The enterprises must be operational for at least three years in Eastern and Southern Africa, with a preference for one or more of the following: Tanzania, Mozambique, Uganda, and the Democratic Republic of Congo. The target sectors are Health (including nutrition and basic services), WASH (Water, Sanitation and Hygiene), sustainable agriculture and food security, and income and employment. In order to be eligible for SIINC, enterprises must be seeking a repayable investment (debt, equity, etc.) that is at minimum double of the SIINC amount (2:1 financial leverage). There are no leverage requirements for the Impact-Linked Loans.
Although there are no specific constraints regarding the legal form, the enterprises need to have a business model and generate revenues out of their activities.
The objective of the ILFF ESA program is to support enterprises which will continue to generate positive impact long after the SIINC payments or the Impact-Linked Loan have ended. Thus, the enterprises must have either already achieved financial sustainability, or must have a clear plan for achieving breakeven in the short to medium term.
The support provided to the enterprises in this program takes the form of time-bound outcomes-based payments, granted to incentivize positive social impact. In order to design a realistic payment schedule, it is necessary to have baseline data related to the impact generated by the enterprise. There should be a track record of systematically tracked and reported indicators which can act as a basis for structuring the SIINC payments or the Impact-Linked Loan.
Enterprises that target vulnerable populations will be of particular interest. Enterprises that do not have a specific impact focus are also eligible if they prove to be willing and able to deliver positive social outcomes.
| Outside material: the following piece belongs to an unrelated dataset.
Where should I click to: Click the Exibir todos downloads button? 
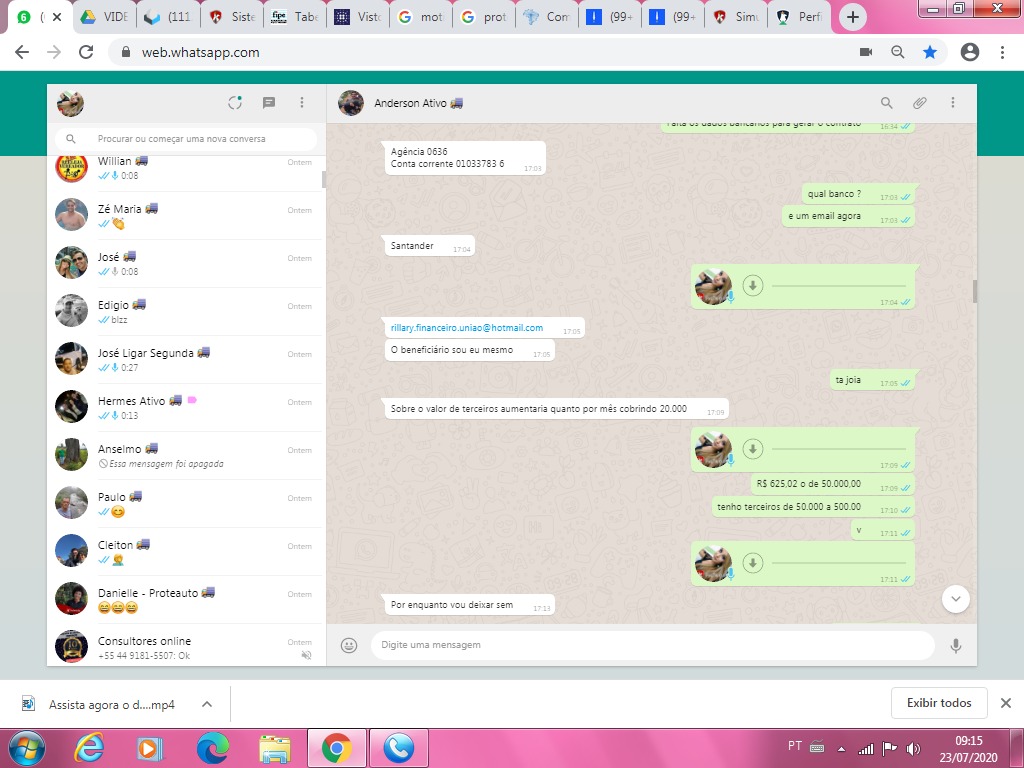pyautogui.click(x=938, y=703)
Overall, the parameters of the Funding Window are:
- Overall objectives: Reward enterprises for the additional positive impact they create, with a particular focus on vulnerable, low-income populations
- Target investees:
- Impact enterprises
- Impact-driven SMEs and
- local start-ups NGOs with market-based/entrepreneurial approaches
- Covid-19: Enterprises that have been strongly negatively impacted by Covid-19, or that propose solutions that can help tackle the crisis
- Geography: Operations in Eastern and Southern Africa, with a preference for one or more of the following: Tanzania, Mozambique, Uganda, and the Democratic Republic of Congo
- Target sectors: Health (including nutrition and basic services), WASH (Water, Sanitation and Hygiene), sustainable agriculture and food security, and income and employment
- Instruments Social Impact Incentives (SIINC) and Impact-Linked Loans
- Ticket sizes:
- SIINC: USD or local currency equivalent of approximately USD 150-350K
- ILL: USD or local currency equivalent of approximately USD 100-200K Terms Will be defined on a case-by-case basis
- Time frame: The selection process will be finalized by August 2021. It will be followed by the structuring phase, which will terminate in October. Final closing and signing of the documentation are estimated to finish prior to year-end 2021.
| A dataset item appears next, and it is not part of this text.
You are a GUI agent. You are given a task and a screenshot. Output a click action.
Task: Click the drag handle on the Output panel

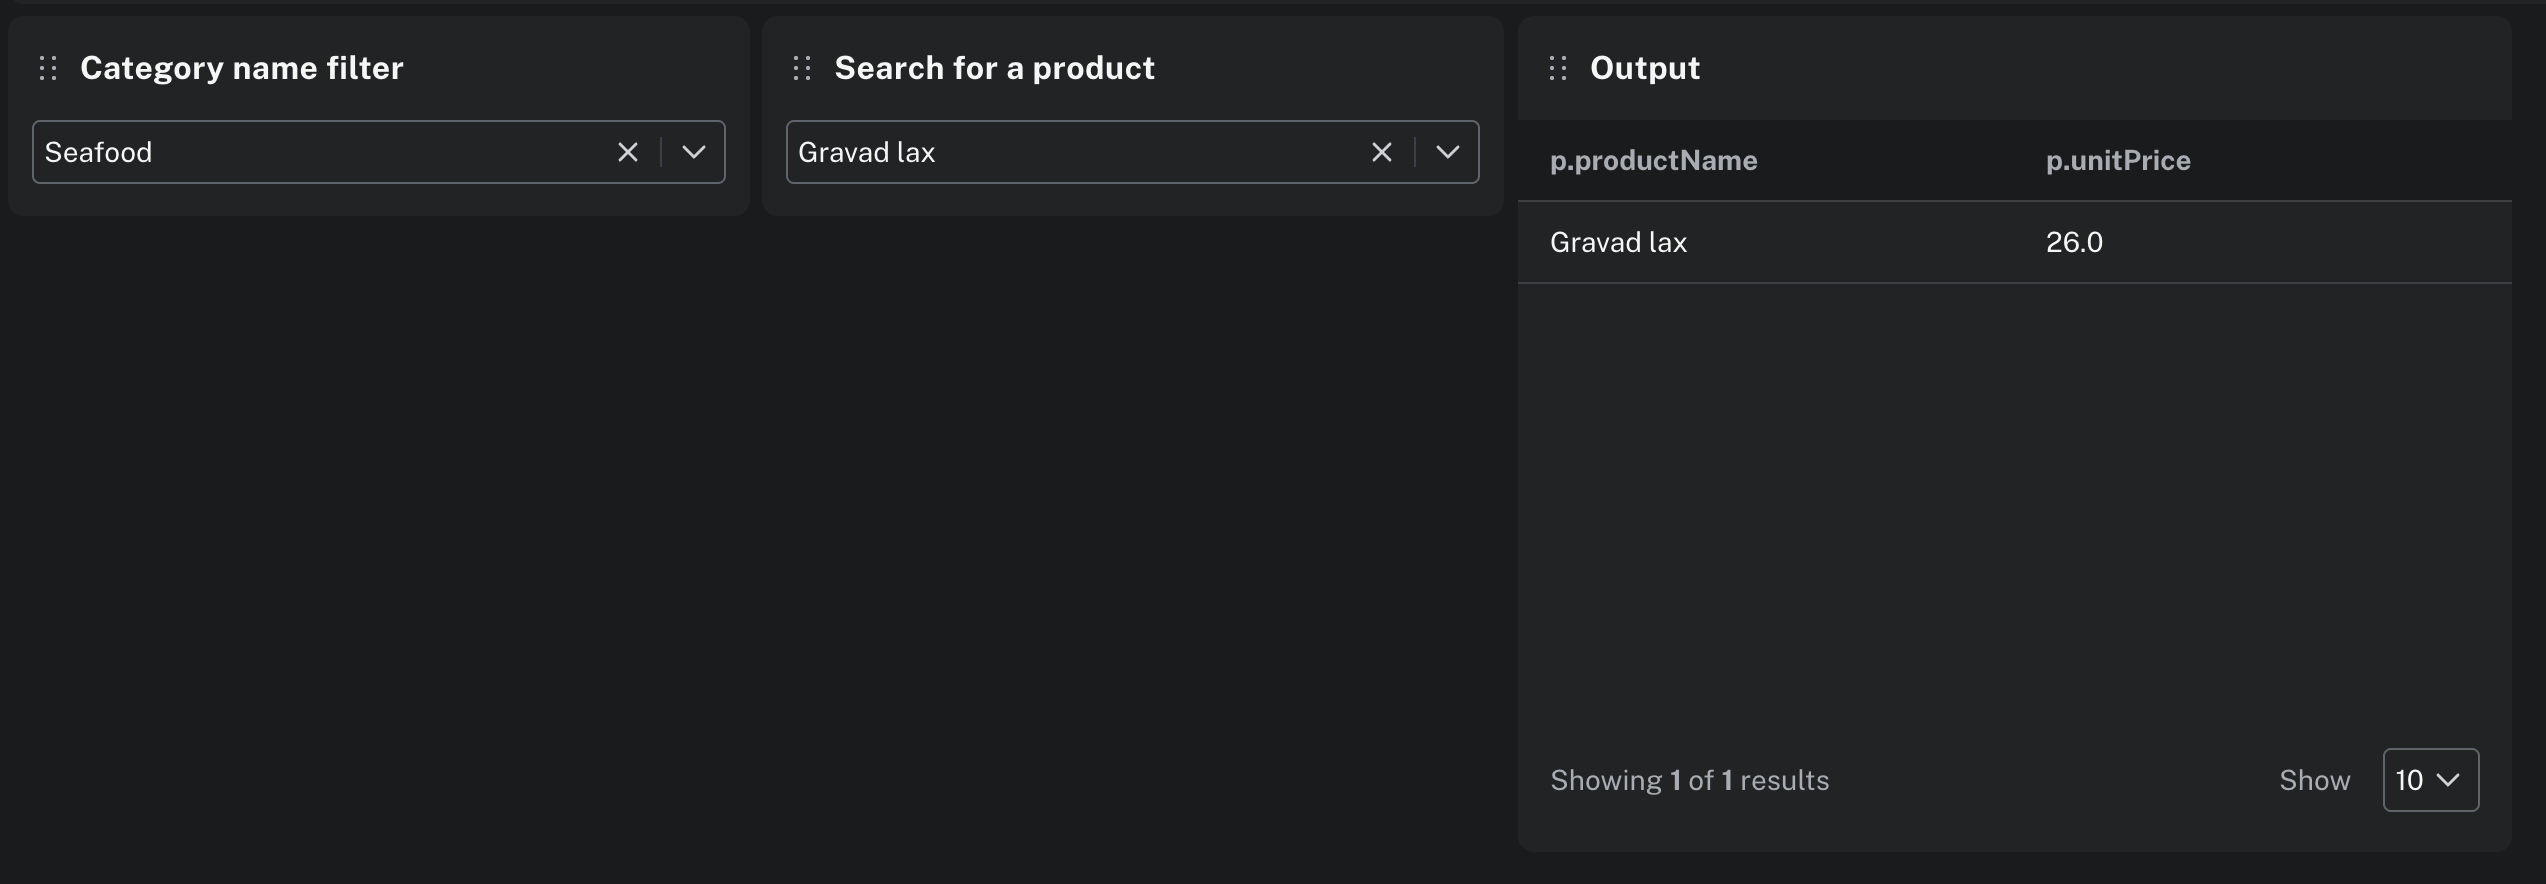1556,68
Social Impact Incentives (SIINC) is a funding instrument that rewards impact enterprises with time-limited payments for achieving pre-defined and independently verified social outcomes. Enterprises can earn additional revenue and improve their profitability, which in turn helps them to attract additional investment to scale. To be eligible for receiving SIINC, impact enterprises need to raise repayable investment in parallel. The nature of the investment round can vary (e.g. equity, debt, mezzanine, etc.) but the size must be at minimum double of the SIINC amount.
*Impact-Linked Loans (ILL)
An Impact-Linked Loan is similar to a traditional loan, with the main exception that the interest rates are tied to the borrowers’ achievement of pre-defined and independently verified social outcomes. The enterprise receives “better terms for better impact”. Enterprises of all stages are welcome to apply for the Impact-Linked Loan track, particularly those at a growth stage. As opposed to SIINC, there are no leverage requirements for the Impact-Linked Loans.